▶ ABOUT THIS EXERCISE
Only the lines from the top of the following listing through the line with "Task: Open App Store in sidebar" belong in your answer, exactly as written.

══════════

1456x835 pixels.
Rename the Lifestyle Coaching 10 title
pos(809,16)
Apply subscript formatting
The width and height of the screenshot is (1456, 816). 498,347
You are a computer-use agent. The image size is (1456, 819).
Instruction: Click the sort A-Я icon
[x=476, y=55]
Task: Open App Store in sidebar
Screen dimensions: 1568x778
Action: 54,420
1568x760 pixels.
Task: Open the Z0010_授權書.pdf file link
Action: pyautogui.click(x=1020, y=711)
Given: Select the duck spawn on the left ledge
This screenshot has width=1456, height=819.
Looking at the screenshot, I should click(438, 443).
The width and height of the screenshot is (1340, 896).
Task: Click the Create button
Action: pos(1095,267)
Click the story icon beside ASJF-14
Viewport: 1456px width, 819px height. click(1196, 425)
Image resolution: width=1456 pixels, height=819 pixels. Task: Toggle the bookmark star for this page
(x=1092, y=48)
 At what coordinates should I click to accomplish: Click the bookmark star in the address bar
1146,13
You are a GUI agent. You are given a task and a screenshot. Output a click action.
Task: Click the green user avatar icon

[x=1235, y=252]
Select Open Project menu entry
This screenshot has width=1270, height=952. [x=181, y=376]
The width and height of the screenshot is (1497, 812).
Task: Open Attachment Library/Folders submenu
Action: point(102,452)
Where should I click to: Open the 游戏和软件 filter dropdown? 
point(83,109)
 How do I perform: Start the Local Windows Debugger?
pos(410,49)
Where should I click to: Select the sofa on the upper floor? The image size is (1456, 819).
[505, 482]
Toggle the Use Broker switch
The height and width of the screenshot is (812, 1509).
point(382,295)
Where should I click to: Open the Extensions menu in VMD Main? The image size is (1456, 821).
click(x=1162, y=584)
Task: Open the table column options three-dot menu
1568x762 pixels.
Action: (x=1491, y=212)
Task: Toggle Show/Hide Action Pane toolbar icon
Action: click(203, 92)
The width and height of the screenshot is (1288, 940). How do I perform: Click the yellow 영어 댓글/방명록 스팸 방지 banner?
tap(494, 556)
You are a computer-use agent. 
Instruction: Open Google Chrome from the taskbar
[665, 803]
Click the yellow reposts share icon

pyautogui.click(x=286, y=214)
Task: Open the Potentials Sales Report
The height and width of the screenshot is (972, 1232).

══════════

▶ SOLVED PROBLEM
1456x835 pixels.
Rename the Lifestyle Coaching 10 title
pos(809,16)
Apply subscript formatting
The width and height of the screenshot is (1456, 816). 498,347
You are a computer-use agent. The image size is (1456, 819).
Instruction: Click the sort A-Я icon
[x=476, y=55]
Task: Open App Store in sidebar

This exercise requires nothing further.